In ogni occasione difficile Sergio Mattarella ha sempre scelto di muoversi con un grande rispetto delle parti in campo, attendendo il momento giusto e ufficiale per offrire il suo punto di vista, dall’alto del ruolo che ricopre. Durante la campagna referendaria si è guardato bene dall’entrare nell’agone per evitare il possibile rischio che un suo intervento fosse oggetto di strumentalizzazione da parte dello schieramento Si o di quello del No.

Fonte: Paese Italia Press
La scelta del silenzio ha resistito anche quando il Procuratore capo di Napoli Nicola Gratteri ha dichiarato che «per il sì voteranno indagati, imputati e massoneria deviata», dichiarazioni seguite poi dal Ministro della Giustizia Carlo Nordio che ha detto che il sorteggio servirà ad «eliminare il sistema paramafioso delle correnti del Csm». Parole che hanno avuto l’effetto di un detonatore sulla disputa referendaria.
A Palazzo Bachelet, sede del Consiglio Superiore della Magistratura, una tensione forte era palpabile già nei giorni precedenti alla scelta di Mattarella di presiedere la seduta ordinaria. Soprattutto dopo che Nordio ha paragonato il CSM ad una organizzazione “para-mafioso”.
In difficoltà forse più di tutti è stato il vicepresidente Pinelli indicato dai parlamentari leghisti nel gennaio del 2023. Una sponda fondamentale in questa difficile fase l’ha trovata in Ugo Zampetti, segretario generale al Quirinale.
Pinelli, pur essendo stato votato dai parlamentari del centro-destra, non poteva accettare che l’attacco di Nordio al CSM rimanesse sotto silenzio. Il tandem, formato da Zampetti e da Pinelli, ha pressato Mattarella affinché partecipasse al plenum.
Le parole del Capo dello Stato sono apparse come una bussola per tutti: “Mi hanno indotto a questa decisione la necessità e il desiderio di sottolineare, ancora una volta, il valore del ruolo di rilievo costituzionale del CSM”.
Sergio Mattarella non si è limitato ad affermare questo principio ma è andato oltre. “Avverto la necessità di rinnovare con fermezza l’esortazione al rispetto vicendevole in qualsiasi momento, in qualsiasi circostanza nell’interesse della repubblica”.
Infine, il Capo dello Stato ha puntato il faro sul “ruolo di rilievo costituzionale del Csm” e “soprattutto sulla necessità e l’intendimento di ribadire il rispetto che occorre nutrire e manifestare particolarmente da parte di altre istituzioni.
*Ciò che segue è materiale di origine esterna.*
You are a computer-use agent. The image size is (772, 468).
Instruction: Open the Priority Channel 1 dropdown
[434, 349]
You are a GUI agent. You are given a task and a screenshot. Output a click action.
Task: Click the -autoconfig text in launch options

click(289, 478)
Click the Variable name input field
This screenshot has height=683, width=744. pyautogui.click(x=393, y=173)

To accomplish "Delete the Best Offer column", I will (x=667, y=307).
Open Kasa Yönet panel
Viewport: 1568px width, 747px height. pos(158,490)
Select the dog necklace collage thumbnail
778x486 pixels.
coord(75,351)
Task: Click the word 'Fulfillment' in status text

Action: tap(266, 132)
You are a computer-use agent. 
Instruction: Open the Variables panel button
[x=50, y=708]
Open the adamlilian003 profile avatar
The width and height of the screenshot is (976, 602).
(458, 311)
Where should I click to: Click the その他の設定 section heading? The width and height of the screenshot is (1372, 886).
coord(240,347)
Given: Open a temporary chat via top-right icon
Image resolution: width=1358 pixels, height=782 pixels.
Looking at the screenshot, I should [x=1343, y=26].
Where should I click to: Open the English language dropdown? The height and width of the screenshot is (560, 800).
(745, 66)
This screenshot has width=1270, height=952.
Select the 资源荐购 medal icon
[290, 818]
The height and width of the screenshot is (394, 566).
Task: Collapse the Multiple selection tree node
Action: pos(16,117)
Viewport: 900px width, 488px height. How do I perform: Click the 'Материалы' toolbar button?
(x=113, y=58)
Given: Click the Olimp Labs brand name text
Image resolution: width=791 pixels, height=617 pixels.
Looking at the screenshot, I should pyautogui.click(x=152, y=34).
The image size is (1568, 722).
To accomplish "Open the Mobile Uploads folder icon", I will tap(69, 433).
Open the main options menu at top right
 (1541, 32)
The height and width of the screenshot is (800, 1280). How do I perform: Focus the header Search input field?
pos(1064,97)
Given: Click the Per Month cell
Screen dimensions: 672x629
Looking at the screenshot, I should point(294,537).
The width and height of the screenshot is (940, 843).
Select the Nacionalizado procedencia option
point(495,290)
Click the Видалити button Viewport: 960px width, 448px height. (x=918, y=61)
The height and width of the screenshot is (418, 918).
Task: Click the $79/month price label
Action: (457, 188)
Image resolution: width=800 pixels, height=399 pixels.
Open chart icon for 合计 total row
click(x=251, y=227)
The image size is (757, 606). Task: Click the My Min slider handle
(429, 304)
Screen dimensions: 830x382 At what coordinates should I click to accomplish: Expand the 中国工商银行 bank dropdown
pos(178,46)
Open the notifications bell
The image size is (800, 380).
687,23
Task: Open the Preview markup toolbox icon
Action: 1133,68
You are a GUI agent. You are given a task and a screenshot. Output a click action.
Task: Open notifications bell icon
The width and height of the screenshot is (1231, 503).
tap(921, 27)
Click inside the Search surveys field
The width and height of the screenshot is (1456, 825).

Nei confronti di questa istituzione. A questo punto Carlo Nordio ha dovuto fare una sorta di marcia indietro apprezzando e condividendo “totalmente l’esortazione del Presidente della Repubblica”e definendola “un’esortazione opportuna in questo momento in cui i toni si sono scaldati al di là della ragionevolezza”.
Il Ministro della giustizia ha concluso dicendo “mi adeguerò, ovviamente. Cercherò di essere il più possibile aderente, come penso di essere stato in passato”.
Insomma, abbassare i toni e riportare la campagna referendaria nei confini del rispetto delle Istituzioni.
Un monito per tutti certo ma resta ovviamente un timore per il dopo referendum. Quale sarà il rapporto tra il governo e la magistratura? Oggi sul campo si stanno accumulando cumuli di macerie che peseranno sul dialogo sia che vinca il SI oppure il NO.